#### EXCERPTED RECORDS ####

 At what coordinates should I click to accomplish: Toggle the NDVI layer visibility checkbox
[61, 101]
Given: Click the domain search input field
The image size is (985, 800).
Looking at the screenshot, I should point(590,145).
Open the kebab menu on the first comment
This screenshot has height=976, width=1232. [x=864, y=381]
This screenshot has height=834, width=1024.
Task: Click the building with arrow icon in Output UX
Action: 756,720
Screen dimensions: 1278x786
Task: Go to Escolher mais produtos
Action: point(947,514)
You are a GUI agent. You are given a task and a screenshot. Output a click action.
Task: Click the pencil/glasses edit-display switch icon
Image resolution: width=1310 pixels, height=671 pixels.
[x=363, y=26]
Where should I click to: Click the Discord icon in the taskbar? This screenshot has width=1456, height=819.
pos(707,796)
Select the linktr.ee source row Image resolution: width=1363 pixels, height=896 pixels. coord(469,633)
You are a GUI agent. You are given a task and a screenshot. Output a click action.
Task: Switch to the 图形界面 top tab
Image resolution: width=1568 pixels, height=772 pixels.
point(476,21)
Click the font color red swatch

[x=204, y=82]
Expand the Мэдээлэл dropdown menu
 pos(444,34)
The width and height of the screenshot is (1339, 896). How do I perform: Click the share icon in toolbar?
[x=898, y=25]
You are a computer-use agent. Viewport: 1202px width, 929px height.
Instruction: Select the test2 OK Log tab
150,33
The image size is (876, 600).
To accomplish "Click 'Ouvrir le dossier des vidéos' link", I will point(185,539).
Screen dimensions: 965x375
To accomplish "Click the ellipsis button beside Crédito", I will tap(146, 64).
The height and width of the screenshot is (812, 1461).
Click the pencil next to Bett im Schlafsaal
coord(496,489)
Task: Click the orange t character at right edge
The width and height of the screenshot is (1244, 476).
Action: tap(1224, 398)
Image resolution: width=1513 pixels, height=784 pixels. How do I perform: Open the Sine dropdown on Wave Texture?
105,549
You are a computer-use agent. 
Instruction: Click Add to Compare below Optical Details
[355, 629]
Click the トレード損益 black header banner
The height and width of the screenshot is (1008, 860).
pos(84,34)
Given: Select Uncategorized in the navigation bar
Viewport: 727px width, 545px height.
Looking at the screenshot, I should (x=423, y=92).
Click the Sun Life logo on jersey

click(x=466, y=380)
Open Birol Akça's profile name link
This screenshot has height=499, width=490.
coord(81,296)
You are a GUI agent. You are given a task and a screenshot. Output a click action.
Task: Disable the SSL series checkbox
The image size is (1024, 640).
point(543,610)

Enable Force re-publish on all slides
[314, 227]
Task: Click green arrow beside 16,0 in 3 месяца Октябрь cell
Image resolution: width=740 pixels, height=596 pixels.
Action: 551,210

####

TASK DETAILS: Give everything from the line containing "Task: Click green" down to the end of the listing as a Markdown table with the columns No. and Line, numbering the rows and leaving out blank lines.

THE REPLY:
| No. | Line |
|---|---|
| 1 | Task: Click green arrow beside 16,0 in 3 месяца Октябрь cell |
| 2 | Image resolution: width=740 pixels, height=596 pixels. |
| 3 | Action: 551,210 |